Charles Ignace Adélard Gill (21 October 1871 – 16 October 1918) was a Canadian artist, specializing in poetry and painting. He also worked under the alternate names of Clairon and Léon Duval.

==Career==
He was born at Sorel, Quebec to Charles-Ignace Gill and Marie-Rosalie Delphire Sénécal. He studied at Collège Sainte-Marie de Montréal, Collège de Nicolet and Collège Saint-Laurent, then George de Forest Brush, who was vacationing in Pierreville, undertook to develop Gill's talent for painting. As a result, he went to the Art Association of Montreal that 1888 to study with William Brymner. Encouraged by Brymner, he went to Paris and worked with Jean-Léon Gérôme at the École des Beaux-Arts. After returning to Montreal, he established his own studio in 1894.

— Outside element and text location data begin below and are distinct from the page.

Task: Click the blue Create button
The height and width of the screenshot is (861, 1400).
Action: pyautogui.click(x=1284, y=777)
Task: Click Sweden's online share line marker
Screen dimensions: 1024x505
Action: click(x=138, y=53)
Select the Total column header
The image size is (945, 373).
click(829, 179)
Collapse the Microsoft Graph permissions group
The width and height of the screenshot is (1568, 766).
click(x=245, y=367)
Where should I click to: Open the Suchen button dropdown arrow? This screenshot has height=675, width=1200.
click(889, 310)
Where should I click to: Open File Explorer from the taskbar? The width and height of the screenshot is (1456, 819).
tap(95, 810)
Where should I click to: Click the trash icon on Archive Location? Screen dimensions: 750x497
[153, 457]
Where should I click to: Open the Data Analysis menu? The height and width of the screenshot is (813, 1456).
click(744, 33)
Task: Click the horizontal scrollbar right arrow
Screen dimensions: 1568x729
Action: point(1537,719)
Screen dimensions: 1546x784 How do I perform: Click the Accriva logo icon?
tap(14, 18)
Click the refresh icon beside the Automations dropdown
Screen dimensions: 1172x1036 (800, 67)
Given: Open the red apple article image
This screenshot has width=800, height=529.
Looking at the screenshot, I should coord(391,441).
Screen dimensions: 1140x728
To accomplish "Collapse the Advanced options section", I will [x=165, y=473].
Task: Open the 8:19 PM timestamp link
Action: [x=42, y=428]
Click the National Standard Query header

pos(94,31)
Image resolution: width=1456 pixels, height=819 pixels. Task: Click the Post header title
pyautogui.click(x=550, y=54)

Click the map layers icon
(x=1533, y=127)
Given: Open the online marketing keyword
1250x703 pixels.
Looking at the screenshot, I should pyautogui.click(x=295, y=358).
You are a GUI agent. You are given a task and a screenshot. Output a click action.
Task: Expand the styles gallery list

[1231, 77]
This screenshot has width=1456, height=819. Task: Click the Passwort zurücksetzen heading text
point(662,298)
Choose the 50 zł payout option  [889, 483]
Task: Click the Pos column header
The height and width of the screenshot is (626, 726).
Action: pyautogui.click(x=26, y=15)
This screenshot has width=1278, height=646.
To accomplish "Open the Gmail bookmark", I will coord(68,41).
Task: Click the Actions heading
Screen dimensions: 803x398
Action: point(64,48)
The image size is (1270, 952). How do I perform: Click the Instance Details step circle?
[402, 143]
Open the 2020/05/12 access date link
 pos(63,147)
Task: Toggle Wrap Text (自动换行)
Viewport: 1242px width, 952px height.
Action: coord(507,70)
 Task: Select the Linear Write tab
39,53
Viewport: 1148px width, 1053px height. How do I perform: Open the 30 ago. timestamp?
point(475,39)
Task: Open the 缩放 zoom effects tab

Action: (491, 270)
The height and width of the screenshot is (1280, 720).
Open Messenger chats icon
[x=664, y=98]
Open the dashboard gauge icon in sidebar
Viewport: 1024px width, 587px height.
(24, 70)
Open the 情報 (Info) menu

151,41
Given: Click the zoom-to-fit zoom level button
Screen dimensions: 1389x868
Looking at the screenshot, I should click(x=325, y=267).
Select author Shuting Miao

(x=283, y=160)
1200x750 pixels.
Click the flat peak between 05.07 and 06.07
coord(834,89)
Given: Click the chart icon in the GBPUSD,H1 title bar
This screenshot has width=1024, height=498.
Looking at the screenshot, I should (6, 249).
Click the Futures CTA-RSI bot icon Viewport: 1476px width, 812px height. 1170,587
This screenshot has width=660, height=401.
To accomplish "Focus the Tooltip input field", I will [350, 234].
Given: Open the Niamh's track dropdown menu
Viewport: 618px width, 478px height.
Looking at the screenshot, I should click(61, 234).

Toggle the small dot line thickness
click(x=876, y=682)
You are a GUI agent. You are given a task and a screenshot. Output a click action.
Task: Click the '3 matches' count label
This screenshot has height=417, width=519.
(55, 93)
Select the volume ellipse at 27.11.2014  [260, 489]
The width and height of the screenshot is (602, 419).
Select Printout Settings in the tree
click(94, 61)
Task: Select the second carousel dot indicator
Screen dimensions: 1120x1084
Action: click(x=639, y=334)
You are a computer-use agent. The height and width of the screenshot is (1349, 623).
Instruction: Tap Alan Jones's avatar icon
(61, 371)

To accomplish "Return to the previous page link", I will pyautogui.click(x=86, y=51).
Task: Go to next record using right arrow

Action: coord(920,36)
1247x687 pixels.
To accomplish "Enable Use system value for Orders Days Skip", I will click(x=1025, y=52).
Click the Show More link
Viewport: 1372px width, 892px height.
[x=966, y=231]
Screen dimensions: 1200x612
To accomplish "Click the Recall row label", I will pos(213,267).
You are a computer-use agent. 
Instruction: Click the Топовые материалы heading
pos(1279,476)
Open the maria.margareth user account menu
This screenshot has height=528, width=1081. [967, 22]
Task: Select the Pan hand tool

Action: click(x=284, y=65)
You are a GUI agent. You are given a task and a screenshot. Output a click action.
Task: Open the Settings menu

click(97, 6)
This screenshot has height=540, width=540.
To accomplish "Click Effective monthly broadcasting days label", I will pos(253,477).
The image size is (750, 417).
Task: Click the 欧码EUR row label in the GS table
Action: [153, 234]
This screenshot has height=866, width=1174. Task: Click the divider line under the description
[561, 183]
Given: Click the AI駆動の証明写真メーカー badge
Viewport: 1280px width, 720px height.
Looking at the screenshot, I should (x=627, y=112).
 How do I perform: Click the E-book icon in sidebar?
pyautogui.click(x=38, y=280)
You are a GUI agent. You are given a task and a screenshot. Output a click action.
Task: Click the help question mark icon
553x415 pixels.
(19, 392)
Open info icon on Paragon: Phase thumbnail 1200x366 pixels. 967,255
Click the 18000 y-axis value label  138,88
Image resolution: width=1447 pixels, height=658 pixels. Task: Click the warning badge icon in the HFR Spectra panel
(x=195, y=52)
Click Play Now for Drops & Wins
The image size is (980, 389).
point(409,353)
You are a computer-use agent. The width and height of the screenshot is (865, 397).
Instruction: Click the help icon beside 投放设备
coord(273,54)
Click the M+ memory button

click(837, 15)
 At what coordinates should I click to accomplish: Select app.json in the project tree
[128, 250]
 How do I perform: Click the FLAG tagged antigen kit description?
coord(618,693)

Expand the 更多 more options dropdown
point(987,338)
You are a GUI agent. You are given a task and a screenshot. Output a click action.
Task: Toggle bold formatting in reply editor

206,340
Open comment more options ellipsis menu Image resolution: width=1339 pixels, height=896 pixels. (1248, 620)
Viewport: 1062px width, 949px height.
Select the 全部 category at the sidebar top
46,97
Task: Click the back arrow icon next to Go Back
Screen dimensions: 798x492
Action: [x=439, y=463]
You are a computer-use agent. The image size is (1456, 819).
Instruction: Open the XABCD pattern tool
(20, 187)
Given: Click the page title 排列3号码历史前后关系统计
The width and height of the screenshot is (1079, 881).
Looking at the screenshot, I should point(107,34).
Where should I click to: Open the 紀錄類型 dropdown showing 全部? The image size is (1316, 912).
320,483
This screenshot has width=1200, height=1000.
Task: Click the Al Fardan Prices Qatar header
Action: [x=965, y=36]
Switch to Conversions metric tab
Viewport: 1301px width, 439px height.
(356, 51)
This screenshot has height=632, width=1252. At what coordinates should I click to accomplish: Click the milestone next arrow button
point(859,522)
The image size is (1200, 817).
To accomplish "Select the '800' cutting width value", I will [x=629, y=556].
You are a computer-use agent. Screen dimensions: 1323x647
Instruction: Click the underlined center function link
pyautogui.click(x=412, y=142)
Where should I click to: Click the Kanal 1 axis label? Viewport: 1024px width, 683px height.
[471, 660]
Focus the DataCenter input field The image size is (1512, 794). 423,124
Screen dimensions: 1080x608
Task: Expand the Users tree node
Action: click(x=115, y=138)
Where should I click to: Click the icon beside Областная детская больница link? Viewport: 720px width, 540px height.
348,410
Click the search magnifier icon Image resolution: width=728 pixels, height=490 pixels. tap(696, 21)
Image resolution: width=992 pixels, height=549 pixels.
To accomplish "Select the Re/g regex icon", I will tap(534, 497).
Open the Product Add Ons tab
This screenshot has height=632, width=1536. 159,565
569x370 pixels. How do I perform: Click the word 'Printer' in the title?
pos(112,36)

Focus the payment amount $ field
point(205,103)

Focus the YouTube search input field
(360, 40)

He also published poetry in the anthology Les soirées du Château de Ramesay (1900). After his death a volume of his poetry was published under the title Le Cap Eternité, poème suivi des étoiles filantes (1919).

Gill had one son, Roger-Charles, with his wife Georgine Bélanger (a.k.a. Gaëtane de Montreuil, m. 12 May 1902). He died at Montreal from the 1918 flu pandemic just short of his 47th birthday.